Schwere Fehler bei Bundestagswahl in Berlin

In Berlin hingegen haben schwere Fehler dazu geführt, dass die Bundestagswahl im Februar in Teilen der Hauptstadt wiederholt werden musste – exakt in 455 der 2.256 Wahlbezirke, wie das Bundesverfassungsgericht es anordnete. Die CDU/CSU-Fraktion hatte Wahlprüfungsbeschwerde eingelegt, nachdem der Bundestag beschlossen hatte, dass „nur“ in 431 Wahlbezirken erneut gewählt werden sollte. Die Fehler seien mandatsrelevant, so die obersten Verfassungsrichter. Denn es sei „wahrscheinlich, dass die mehr als einstündigen Wartezeiten, die Unterbrechungen der Wahlhandlung, die verspäteten Öffnungen beziehungsweise die vorübergehenden oder vorzeitigen Schließungen von Wahllokalen dafür ursächlich waren, dass Wahlberechtigte nicht von ihrem Wahlrecht Gebrauch gemacht haben“.

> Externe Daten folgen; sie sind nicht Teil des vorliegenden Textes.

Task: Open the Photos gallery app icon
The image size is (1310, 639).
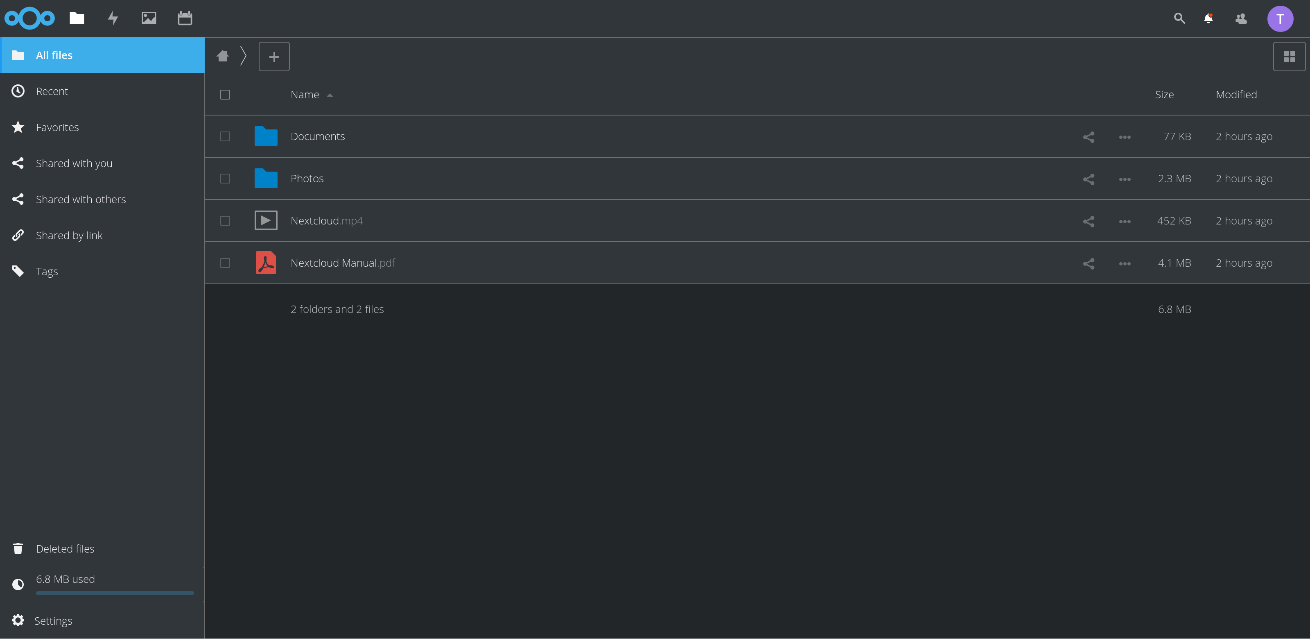Action: (148, 18)
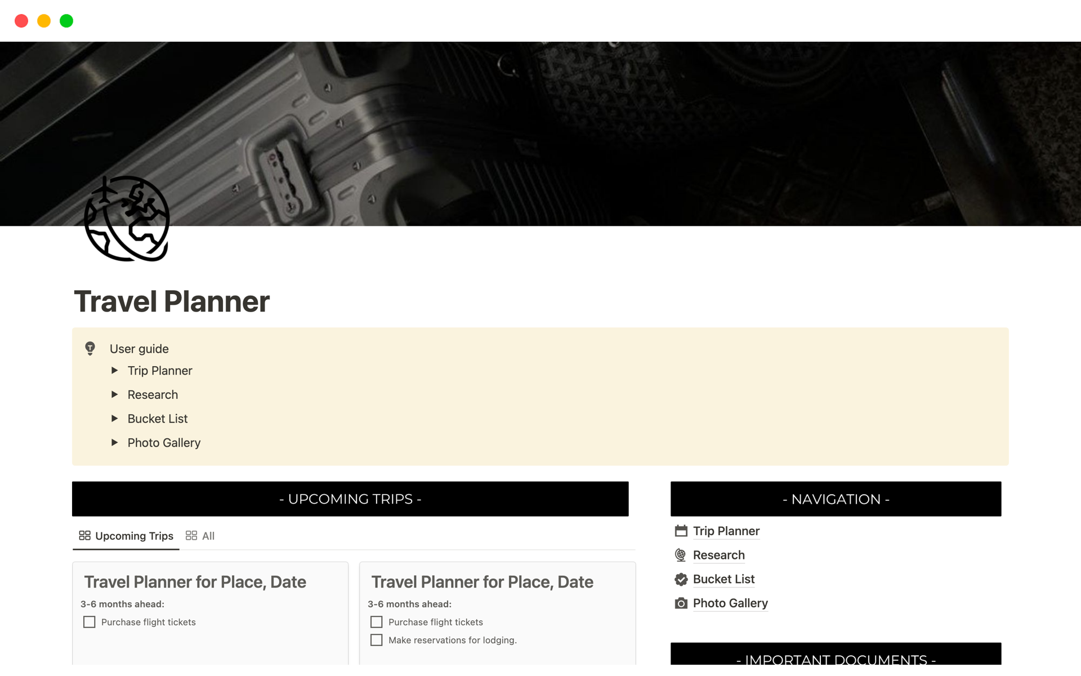Screen dimensions: 1081x676
Task: Click the Research navigation link
Action: click(x=717, y=554)
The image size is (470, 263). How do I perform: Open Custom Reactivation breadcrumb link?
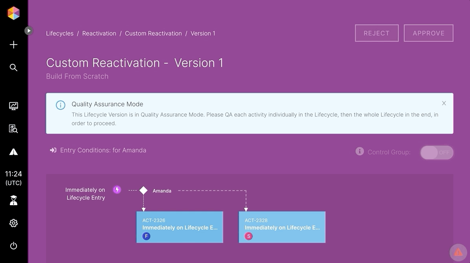click(153, 33)
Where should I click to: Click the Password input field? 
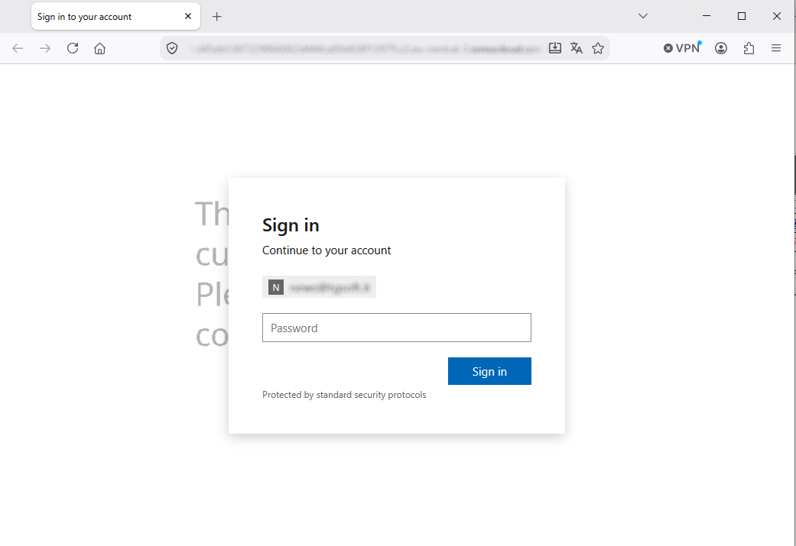(x=397, y=328)
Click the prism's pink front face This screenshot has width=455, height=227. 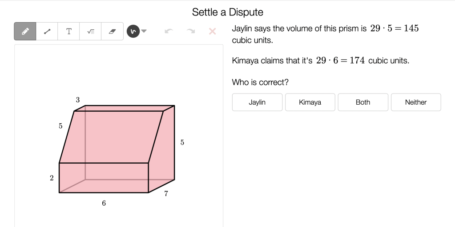click(104, 177)

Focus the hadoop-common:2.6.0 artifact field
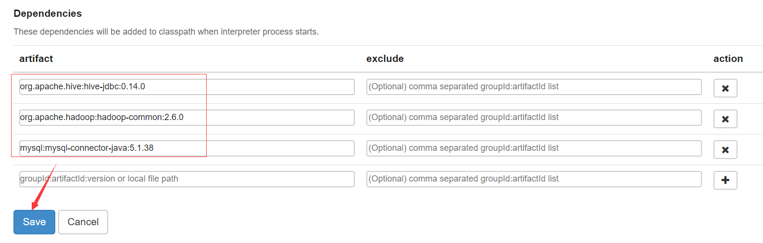click(x=187, y=118)
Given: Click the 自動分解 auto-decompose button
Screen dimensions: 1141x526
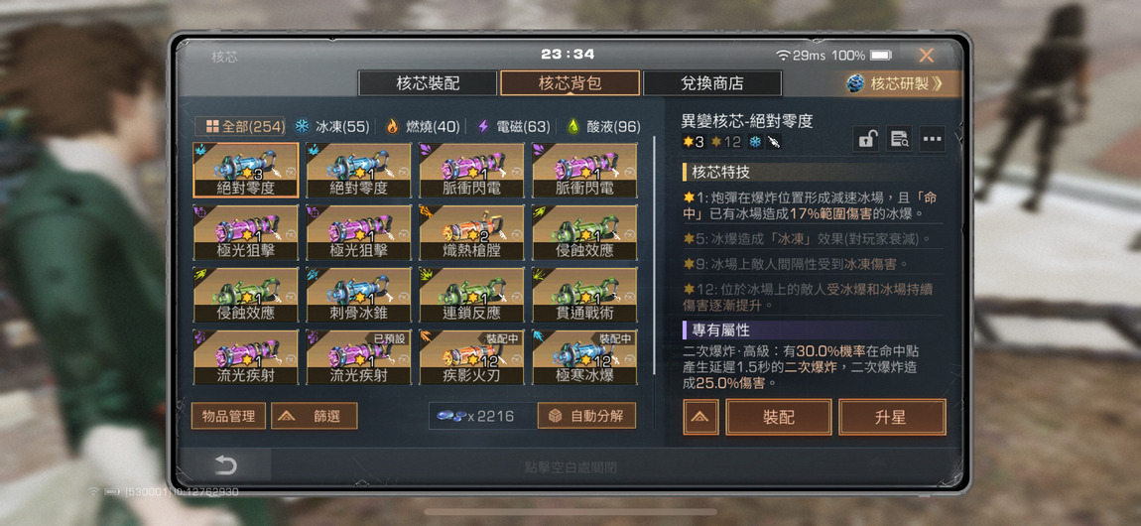Looking at the screenshot, I should click(586, 416).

Wann kann eine Wahl angefochten werden?

„Mandatsrelevant“ – der Begriff fiel auch immer wieder vor dem Verwaltungsgericht in Magdeburg. Denn Bürgermeister Hause war so deutlich gewählt, dass das Ergebnis nicht angreifbar war. „Fehler können passieren“, sagt der Anwalt Dominik Lück. „Entscheidend aber ist, ob sie sich auf das Wahlergebnis auswirken.“ Das Beispiel Berlin zeigt allerdings, dass bei einer Wahl gravierende Fehler gemacht werden können. „Was sich in Berlin ereignet hat, ist bislang singulär“, sagt Lück.  Dennoch könnte man aus der missglückten Berlinwahl durchaus lernen. „Wichtig ist, dass immer genügend Stimmzettel da sind.“ Denn das Land sei stärker politisiert als früher, das könnte sich auf die Wahlbeteiligung auswirken. „Es ist schwierig, jeden Fehler beim Wahlvorgang am Wahltag zu vermeiden“, räumt Lück ein. „Denn Menschen machen eben Fehler.“ Ehrenamtliche Wahlhelfer sollten daher eine sehr detaillierte Einweisung erhalten. „Die meisten Fehler lassen sich heilen, wenn nachgezählt wird und sich vorher jemand verzählt hat.“  Sein Tipp: „Lassen Sie als Wahlbeobachter nicht nur diejenigen zuschauen, die misstrauisch sind und die Wahlvorstände womöglich noch beschimpfen. Überlassen Sie das Feld der Beobachtung nicht denjenigen, die die Wahl delegitimieren wollen.“  Und auch wenn das Verwaltungsgericht Magdeburg den „Allianzgeneralvertreter“ auf dem Stimmzettel nicht gerügt hat, empfiehlt Lück: "Achten Sie auf neutrale Berufsbezeichnungen."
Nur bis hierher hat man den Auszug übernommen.